Na hora agendada, encontraram Alice, a guia. “Vamos entrar pela nave norte através desta majestosa porta em bronze, a Porta Santa, aberta por ser um ano jubilar”.  Mateo não fazia a mínima ideia do que isso significava. Nem sequer se atreveu a perguntar diante da reverência e silêncio com que Alice os fez atravessar o portal.

Durante hora e meia, Alice apresentou em minúcias a arte e a arquitetura da área central, um espaço sagrado sem janelas e tantas portas, onde grandes colunas sustentam, envolvem e protegem o altar principal coroado pela Cúpula Central.

Apontando para o alto, ela continuou. “Lá está a Árvore da Vida, a que brotou do pequeno grão de mostarda, onde as aves vêm fazer seus ninhos. Lembram da parábola?”, ela perguntou. Mateo, ao ouvir “mostarda”, só lhe veio ao pensamento o tempero que colocava no hot-dog. Tomado de assalto por resquícios da sua herança religiosa, alguém dentro dele fez um sermão e o censurou.

“É de lá, a oito metros de altura, que desce a Cruz do Nada, com o corpo vazado de quem é a centralidade do mundo ocidental cristão, o Messias, Cristo Jesus.
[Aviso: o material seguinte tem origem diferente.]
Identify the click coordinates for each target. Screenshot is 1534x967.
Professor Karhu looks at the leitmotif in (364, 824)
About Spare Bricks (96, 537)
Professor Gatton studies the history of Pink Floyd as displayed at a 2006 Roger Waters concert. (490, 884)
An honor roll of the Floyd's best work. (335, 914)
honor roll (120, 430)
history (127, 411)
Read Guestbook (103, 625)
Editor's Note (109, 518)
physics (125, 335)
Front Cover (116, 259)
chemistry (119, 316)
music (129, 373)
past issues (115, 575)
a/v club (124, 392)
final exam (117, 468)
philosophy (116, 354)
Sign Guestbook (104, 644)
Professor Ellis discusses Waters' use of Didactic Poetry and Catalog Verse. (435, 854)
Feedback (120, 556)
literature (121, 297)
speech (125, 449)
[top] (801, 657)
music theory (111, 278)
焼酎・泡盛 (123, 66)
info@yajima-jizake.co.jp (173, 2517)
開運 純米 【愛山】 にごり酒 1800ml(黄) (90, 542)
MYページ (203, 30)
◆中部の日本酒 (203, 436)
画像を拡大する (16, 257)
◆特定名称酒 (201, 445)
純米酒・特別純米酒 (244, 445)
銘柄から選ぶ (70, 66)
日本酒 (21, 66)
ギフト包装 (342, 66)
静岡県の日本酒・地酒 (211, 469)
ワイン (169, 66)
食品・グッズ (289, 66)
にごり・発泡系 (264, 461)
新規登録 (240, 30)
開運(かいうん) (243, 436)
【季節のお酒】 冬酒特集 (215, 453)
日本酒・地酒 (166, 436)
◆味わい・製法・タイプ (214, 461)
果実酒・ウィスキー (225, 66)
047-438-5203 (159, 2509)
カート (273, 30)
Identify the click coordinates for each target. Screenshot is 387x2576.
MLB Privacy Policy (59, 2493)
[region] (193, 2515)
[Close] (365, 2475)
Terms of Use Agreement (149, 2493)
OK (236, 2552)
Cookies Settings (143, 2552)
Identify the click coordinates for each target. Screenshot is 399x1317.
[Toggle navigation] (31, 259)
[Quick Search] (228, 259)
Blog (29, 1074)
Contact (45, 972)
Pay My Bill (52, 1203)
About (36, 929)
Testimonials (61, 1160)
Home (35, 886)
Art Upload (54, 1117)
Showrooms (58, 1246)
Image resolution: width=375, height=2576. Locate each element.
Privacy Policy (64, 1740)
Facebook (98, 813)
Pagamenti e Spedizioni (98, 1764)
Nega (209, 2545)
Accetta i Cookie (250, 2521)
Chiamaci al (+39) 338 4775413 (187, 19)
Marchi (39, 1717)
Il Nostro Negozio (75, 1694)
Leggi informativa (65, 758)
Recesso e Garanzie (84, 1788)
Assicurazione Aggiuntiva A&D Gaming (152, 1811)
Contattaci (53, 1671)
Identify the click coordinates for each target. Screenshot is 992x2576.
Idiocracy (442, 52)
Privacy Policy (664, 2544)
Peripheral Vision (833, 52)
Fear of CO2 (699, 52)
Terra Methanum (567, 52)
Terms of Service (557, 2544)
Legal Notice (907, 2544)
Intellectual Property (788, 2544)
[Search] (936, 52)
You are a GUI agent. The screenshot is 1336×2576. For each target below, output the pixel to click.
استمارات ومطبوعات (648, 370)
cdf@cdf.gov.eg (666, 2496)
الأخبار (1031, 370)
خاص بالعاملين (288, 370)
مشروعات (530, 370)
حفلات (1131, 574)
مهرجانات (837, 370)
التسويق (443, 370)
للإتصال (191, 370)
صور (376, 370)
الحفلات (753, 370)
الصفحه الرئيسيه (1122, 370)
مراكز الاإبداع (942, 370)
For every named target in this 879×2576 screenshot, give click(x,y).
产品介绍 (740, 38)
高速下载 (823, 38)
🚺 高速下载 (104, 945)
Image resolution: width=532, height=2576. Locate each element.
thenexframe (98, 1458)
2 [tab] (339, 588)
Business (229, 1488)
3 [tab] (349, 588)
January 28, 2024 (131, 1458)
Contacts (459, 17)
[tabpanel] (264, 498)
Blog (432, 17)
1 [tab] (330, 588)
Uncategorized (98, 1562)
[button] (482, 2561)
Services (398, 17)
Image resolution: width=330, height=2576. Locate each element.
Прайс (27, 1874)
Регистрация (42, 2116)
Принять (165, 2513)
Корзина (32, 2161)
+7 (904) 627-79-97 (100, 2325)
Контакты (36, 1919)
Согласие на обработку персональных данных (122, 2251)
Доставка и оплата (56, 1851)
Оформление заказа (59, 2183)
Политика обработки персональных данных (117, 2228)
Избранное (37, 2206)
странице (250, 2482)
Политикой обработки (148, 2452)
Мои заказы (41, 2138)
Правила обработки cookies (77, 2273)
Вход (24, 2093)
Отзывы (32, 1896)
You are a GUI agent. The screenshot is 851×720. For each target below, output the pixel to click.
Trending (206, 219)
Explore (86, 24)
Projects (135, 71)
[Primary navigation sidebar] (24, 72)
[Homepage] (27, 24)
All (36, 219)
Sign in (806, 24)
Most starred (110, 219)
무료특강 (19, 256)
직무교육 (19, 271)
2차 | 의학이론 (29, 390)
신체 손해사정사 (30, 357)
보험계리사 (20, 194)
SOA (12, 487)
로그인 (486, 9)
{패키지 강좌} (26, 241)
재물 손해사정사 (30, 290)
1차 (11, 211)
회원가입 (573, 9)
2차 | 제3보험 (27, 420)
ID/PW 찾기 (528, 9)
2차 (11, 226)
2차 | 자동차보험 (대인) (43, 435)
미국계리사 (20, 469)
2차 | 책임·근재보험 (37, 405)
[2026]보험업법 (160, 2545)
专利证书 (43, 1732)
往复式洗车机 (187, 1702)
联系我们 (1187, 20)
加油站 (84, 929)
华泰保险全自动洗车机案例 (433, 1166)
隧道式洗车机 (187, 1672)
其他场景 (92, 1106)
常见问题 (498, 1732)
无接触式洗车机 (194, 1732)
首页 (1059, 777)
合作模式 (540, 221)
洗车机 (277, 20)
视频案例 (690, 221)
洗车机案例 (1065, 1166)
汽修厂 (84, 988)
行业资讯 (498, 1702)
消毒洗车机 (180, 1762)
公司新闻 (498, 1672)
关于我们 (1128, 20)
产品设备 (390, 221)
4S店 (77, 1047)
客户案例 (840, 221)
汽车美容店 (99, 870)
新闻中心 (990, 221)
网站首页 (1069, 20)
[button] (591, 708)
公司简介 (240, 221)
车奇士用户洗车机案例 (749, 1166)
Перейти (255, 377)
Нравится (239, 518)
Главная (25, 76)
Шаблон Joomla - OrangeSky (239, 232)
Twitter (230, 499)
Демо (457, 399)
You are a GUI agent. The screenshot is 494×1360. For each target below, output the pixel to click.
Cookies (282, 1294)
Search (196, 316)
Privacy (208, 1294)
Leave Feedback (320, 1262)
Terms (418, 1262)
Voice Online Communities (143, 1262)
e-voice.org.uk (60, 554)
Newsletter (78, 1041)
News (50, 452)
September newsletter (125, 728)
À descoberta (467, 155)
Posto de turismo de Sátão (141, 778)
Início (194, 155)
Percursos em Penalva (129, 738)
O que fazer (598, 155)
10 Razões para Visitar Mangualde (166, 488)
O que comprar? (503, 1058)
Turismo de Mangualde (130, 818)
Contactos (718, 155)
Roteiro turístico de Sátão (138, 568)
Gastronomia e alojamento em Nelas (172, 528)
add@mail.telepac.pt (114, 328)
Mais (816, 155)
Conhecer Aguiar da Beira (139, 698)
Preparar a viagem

Observada dos corredores laterais, ela desaparece, remetendo à passagem bíblica do enigma da fé, acreditar sem ver”, Alice acrescentou.

“Sim, como minha mãe”, Mateo recordou. “Ela dizia que a ignorância humana não tem limites, mas a fé firme e certa em Deus e sua sapiência oferecem respostas tranquilizadoras sobre a existência, a vida, a morte e nosso lugar no universo.”  

Foi então que Alice pediu que inclinassem a cabeça e baixassem o olhar. Minando do altar, o desenho em ziguezague de ondas de água em movimento “escorria” sob seus pés, aumentando progressivamente até um metro e meio pelo granito das paredes, fluindo pelas arcadas externas. “Até o piso tem teologia. Essas águas lembram a visão do profeta Ezequiel”, Isabel sussurrou.

Mateo ignorava a que ela se referia. Só lembrou que Ezequiel era o nome do zelador do seu prédio. Mais uma vez alguém dentro dele fez um sermão e o censurou.

Com o desejo de conferir onde aquelas ondas cravadas no chão o levariam, Mateo se afastou de Isabel e, já no exterior da Basílica, seguiu-as.

Chegou ao ponto de partida, diante da pequena imagem negra. Um jovem, com as mãos unidas e os olhos voltados para cima, rezava ajoelhado diante do nicho. Mateo se deteve e, curioso, apurou os ouvidos para escutar a prece que ele sussurrava a Maria. “Concedei-me que eu volte a ser irmão do vosso menino.”

Impactado pela súplica e sem se dar conta, Mateo repetiu o que ouvira, de joelhos.

Milagre? Quando não se tem fé, não se vê os milagres.